Rotem Matthias, sedicenne del villaggio di Holit, “ha raccontato ad Amnesty International che degli uomini armati palestinesi hanno lanciato una granata nella stanza di sicurezza della sua casa di famiglia, uccidendo sua madre, Schahar Matthias, 50 anni, e suo padre, Sholmi Matthias, 47 anni”. Rotem ha detto di essersi salvato perché “sua madre lo ha fatto sdraiare sul pavimento in uno spazio piccolo tra il letto e il muro, e si è sdraiata sopra di lui, proteggendolo e salvandogli la vita”.
I residenti di Kfar Azza hanno raccontato l’assalto alle case di israeliani disarmati, per un bilancio di 57 civili uccisi. Tra le vittime, gli ingneri trentenni “Hadar Rosenfeld e suo marito, Itay Berdichesky, uccisi a colpi di arma da fuoco nella loro abitazione, lasciando i loro gemelli di 10 mesi. Il cugino di Hadar, Yahav Winner, attore e regista di 36 anni, è stato ucciso nella sua casa mentre sua moglie è fuggita con la loro bambina di tre settimane e si è nascosta per ore fino a quando non sono state salvate.
Neppure gli anziani e i migranti sono stati risparmiati. A Sderot “vi era un gruppo di 13 civili, la maggior parte pensionati provenienti da aree vicine, uccisi a colpi di arma da fuoco a una fermata dell’autobus nelle prime ore del mattino, mentre si accingevano a partecipare a una gita di un giorno verso il Mar Morto”. La violenza si è scagliata anche contro i lavoratori stranieri. Amnesty ha documentato l’omicidio di 14 lavoratori agricoli thailandesi tra Re’im e Nir Oz. In quest’ultima località i terroristi palestinesi hanno ucciso 10 studenti agricoli nepalesi. Una violenza cieca che non distingue più neppure la nazionalità. L’eccidio al Festival Nova, scrive Amnesty, non era neppure pianificato ma del tutto casuale: “Hanno sparato in aree piene di persone civili, hanno preso di mira civili terrorizzati che cercavano di fuggire e hanno dato la caccia ad altri nei luoghi dove cercavano di nascondersi – in rifugi antiaerei, bagni pubblici, fossi e cespugli”.
Gli ostaggi
Dei 251 ostaggi, solo 27 erano soldati, mentre “la stragrande maggioranza delle restanti 224 persone erano civili: 124 uomini, 64 donne e 36 bambini”. Tra le persone sequestrate c’era la pacifista Shoshan Haran, fondatrice e presidente dell’Ong israeliana Fair Planet.
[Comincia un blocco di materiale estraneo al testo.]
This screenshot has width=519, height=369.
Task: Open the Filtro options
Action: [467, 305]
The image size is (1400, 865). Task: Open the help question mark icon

I miliziani hanno preso in ostaggio anche i tre figli e due suoi nipoti, dalla loro casa a Be’eri. Ecco il racconto di Shoshan ad Amnesty: “Uno dei terroristi ha urlato in inglese: ‘Donne, bambini, prendere. Uomini, boom-boom’”. Solo dopo 50 giorni di “terrificante prigionia”, la donna ha scoperto l’uccisione di suo marito.